● WHAT NEEDS TO BE DONE
The expected answer holds every line from the first line of the data below through the line containing "Contact Us (40, 2411)", exactly as written, and no other line.
*** Opening of DATA RECORDS ***
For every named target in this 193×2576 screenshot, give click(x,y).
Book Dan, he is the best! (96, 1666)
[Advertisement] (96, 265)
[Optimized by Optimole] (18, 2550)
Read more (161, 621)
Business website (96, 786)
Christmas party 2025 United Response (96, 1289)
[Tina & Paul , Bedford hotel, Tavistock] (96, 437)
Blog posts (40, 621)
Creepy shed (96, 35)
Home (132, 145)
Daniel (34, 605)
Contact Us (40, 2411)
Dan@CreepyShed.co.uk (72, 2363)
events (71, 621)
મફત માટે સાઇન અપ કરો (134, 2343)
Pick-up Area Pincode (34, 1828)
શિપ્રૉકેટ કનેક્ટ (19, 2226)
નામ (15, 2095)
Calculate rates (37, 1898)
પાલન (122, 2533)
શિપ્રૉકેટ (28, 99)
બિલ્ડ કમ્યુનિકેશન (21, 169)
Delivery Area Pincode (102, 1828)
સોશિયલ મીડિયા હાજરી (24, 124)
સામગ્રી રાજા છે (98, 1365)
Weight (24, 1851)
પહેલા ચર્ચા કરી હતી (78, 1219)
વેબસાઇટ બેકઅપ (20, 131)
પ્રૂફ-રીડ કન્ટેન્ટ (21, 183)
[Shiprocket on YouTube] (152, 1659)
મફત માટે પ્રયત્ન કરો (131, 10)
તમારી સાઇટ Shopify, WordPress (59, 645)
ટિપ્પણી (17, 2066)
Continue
*** Close of DATA RECORDS ***
● TASK OUTPUT
For every named target in this 193×2576 screenshot, give click(x,y).
Book Dan, he is the best! (96, 1666)
[Advertisement] (96, 265)
[Optimized by Optimole] (18, 2550)
Read more (161, 621)
Business website (96, 786)
Christmas party 2025 United Response (96, 1289)
[Tina & Paul , Bedford hotel, Tavistock] (96, 437)
Blog posts (40, 621)
Creepy shed (96, 35)
Home (132, 145)
Daniel (34, 605)
Contact Us (40, 2411)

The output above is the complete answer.